(TO DO):
Begin at the line containing "Viewport: 1496px width, 812px" and stop after the line containing "will click(x=335, y=652).", arranging that material as a two-column CSV with columns named instruction and action and one row for each instruction paired with its answer. Put each value in one quoted field, with any line breaks inside it turned into spaces.

* * *

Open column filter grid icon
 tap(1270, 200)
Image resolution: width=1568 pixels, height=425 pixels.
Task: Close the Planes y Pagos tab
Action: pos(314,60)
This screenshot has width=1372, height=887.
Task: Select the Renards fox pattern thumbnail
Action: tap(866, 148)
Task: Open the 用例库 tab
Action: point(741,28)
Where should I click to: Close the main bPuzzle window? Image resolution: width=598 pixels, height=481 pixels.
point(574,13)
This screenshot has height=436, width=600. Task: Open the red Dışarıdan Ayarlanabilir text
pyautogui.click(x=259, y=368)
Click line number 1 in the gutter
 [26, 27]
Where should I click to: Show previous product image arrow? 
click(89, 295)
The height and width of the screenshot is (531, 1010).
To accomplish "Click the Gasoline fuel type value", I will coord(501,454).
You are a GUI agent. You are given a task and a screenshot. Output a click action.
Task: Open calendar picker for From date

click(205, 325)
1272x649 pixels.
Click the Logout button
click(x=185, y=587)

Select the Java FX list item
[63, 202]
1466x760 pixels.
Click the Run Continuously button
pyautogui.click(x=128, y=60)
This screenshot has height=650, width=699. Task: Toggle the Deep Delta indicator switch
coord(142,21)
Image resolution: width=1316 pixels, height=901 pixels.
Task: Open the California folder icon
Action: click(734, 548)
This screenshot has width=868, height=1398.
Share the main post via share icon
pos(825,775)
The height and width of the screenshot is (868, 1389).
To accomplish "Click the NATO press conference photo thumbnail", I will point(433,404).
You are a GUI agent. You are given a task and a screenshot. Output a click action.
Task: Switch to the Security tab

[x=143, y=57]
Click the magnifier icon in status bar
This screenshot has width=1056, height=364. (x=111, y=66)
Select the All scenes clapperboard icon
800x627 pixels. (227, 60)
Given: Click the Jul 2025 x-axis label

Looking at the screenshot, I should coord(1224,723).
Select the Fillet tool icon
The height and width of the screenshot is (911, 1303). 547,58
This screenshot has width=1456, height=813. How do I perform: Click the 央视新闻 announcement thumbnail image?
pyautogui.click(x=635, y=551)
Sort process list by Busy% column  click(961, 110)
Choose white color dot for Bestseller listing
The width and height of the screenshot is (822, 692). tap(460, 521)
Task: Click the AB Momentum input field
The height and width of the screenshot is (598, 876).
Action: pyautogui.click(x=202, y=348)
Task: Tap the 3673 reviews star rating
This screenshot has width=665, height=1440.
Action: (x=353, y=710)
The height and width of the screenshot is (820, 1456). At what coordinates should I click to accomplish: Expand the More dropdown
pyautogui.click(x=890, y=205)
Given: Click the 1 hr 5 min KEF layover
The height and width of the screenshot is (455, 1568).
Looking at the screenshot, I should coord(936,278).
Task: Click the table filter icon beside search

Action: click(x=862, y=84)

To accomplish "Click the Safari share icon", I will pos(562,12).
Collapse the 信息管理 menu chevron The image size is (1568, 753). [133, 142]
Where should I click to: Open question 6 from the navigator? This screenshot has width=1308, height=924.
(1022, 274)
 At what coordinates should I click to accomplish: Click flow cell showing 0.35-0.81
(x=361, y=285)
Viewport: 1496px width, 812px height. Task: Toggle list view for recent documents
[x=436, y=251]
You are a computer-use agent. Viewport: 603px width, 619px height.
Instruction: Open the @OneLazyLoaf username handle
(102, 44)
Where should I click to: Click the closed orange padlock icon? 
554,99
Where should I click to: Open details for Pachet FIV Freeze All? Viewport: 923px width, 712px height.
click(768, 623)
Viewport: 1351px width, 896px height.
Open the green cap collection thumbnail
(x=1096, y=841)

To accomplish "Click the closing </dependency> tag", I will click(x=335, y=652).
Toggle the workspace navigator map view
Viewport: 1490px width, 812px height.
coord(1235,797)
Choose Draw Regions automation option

* * *

(COMPLETED EXERCISE):
instruction,action
"Viewport: 1496px width, 812px height. Task: Toggle list view for recent documents","[x=436, y=251]"
"You are a computer-use agent. Viewport: 603px width, 619px height. Instruction: Open the @OneLazyLoaf username handle","(102, 44)"
"Where should I click to: Click the closed orange padlock icon?","554,99"
"Where should I click to: Open details for Pachet FIV Freeze All? Viewport: 923px width, 712px height.","click(768, 623)"
"Viewport: 1351px width, 896px height. Open the green cap collection thumbnail","(x=1096, y=841)"
"To accomplish ""Click the closing </dependency> tag"",","I will click(x=335, y=652)."